Brano proposto:
++++++++

Grazie alla cortese disponibilità del governo italiano, in questi giorni Roma si trasforma in un circo, con tanto di tendoni, cavalli e gente in costume, per accogliere qualcosa di più di una semplice visita da parte di Gheddafi: infatti la sua è una vera e propria lezione di metodo, non puro folklore.
Il dittatore libico, pudicamente definito leader dai mezzi di informazione, è riuscito infatti nel capolavoro politico di farsi accettare dai governi europei, costretti a riceverlo per ragioni economiche (petrolio e commesse varie) e perché, bontà sua, ha da qualche anno abbandonato il terrorismo. Ogni suo viaggio, peraltro, è una catastrofe diplomatica per l'Europa, soprattutto perché l'accondiscendenza alle sue stravaganze rivela tutta la sorridente debolezza della controparte.

++++++++

Dati forniti:
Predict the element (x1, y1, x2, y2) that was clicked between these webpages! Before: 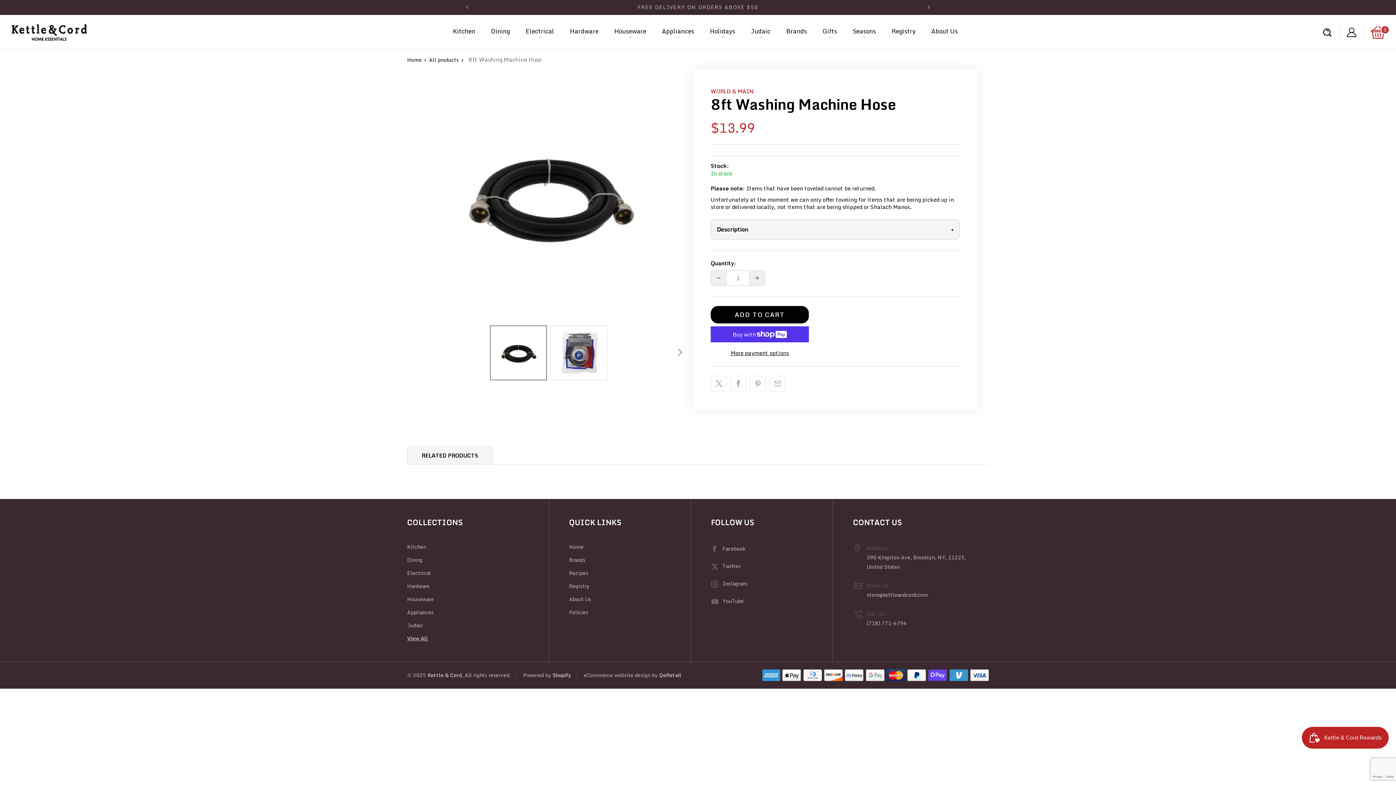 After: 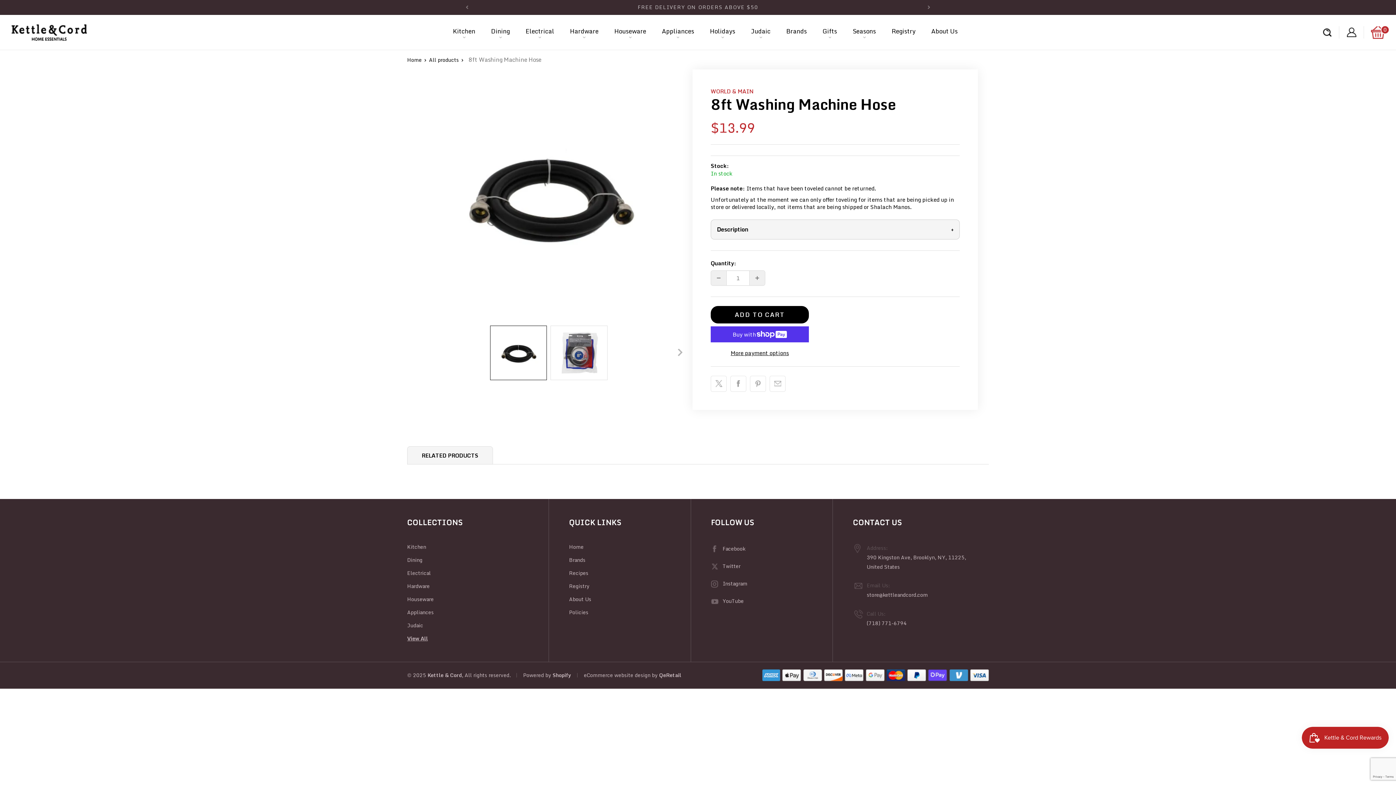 Action: bbox: (488, 324, 548, 382)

++++++++

Consegna: Nel brano sulla visita di Gheddafi a Roma, quali elementi accompagnano la trasformazione della città in un circo?

Soluzione:
- tendoni
- cavalli
- gente in costume